----- Selected extract -----

Syllabus for PHIL231: Introduction
to Deductive Logic
Course
Hours: Monday, Wednesday, Friday 11.15-12.05
Prof: Brian Weatherson
brian at weatherson dot net
(preferred method of contact)
TA: to be determined
Office
hours for each to be determined
I have two aims for the course. By
the end of the course you should be able to:
Ò
Carry out proofs in a powerful formal system; and
Ò
Be familiar with many of the logical concepts you will
need for completing any non‑logic subject in a philosophy graduate
course.
These two aims are in some tension.
If I just cared about the first, I would spend all our time working with (more
or less) uninterpreted formal systems, and seeing who
could master the most complicated proofs. (For a little sample of what I would
try and have you do, try exercise 13.51 in LPL without using any of the Con
rules.) If I just cared about the second, I would focus on things like the
informal reasoning discussed in chapter 5 of LPL, and then leave the book for a
more extended discussion of concepts like necessity and provability. Since I
care about both these things, I will try and balance these aims as much as
possible.
The
primary textbook for the course, as you probably know by now, is:
Jon Barwise and John Etchemendy,
Language, Proof and Logic. CSLI Press, 2002.
This book will be (and has been)
referred to as LPL in these notes, and in most notes I distribute. The first
eleven or so weeks of the course will be heavily based around this book, though
I may distribute some supplemental notes on various topics when they become
salient.

-----

Exercise goal:
Please reproduce the logic course syllabus word for word from "If I just cared about the first, I" up to and including "CSLI Press, 2002.". The material that follows has no connection to the logic course syllabus.

----- Given information -----

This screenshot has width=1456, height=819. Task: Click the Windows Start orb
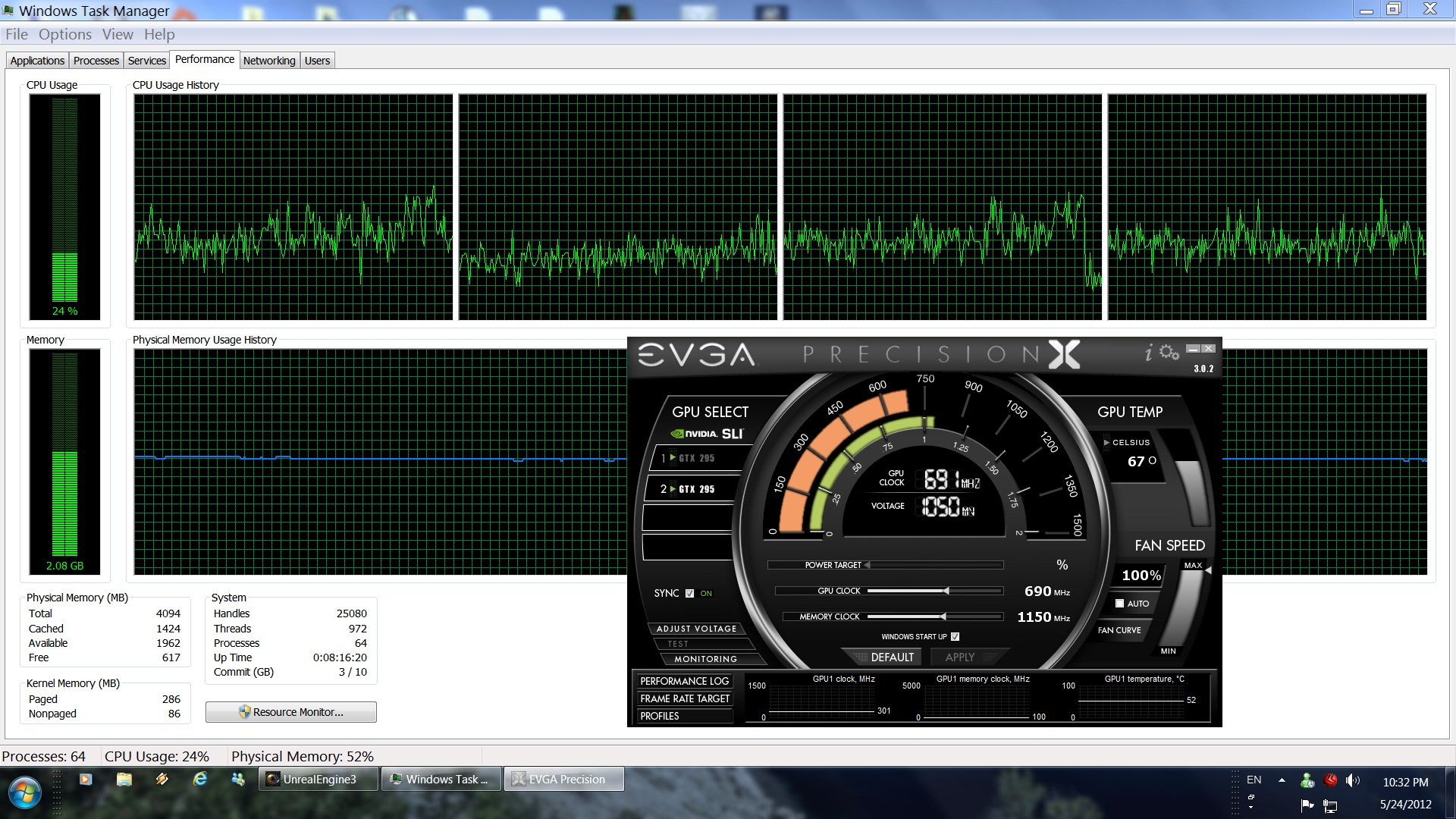tap(25, 793)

-----

Output for this exercise:
If I just cared about the first, I would spend all our time working with (more
or less) uninterpreted formal systems, and seeing who
could master the most complicated proofs. (For a little sample of what I would
try and have you do, try exercise 13.51 in LPL without using any of the Con
rules.) If I just cared about the second, I would focus on things like the
informal reasoning discussed in chapter 5 of LPL, and then leave the book for a
more extended discussion of concepts like necessity and provability. Since I
care about both these things, I will try and balance these aims as much as
possible.
The
primary textbook for the course, as you probably know by now, is:
Jon Barwise and John Etchemendy,
Language, Proof and Logic. CSLI Press, 2002.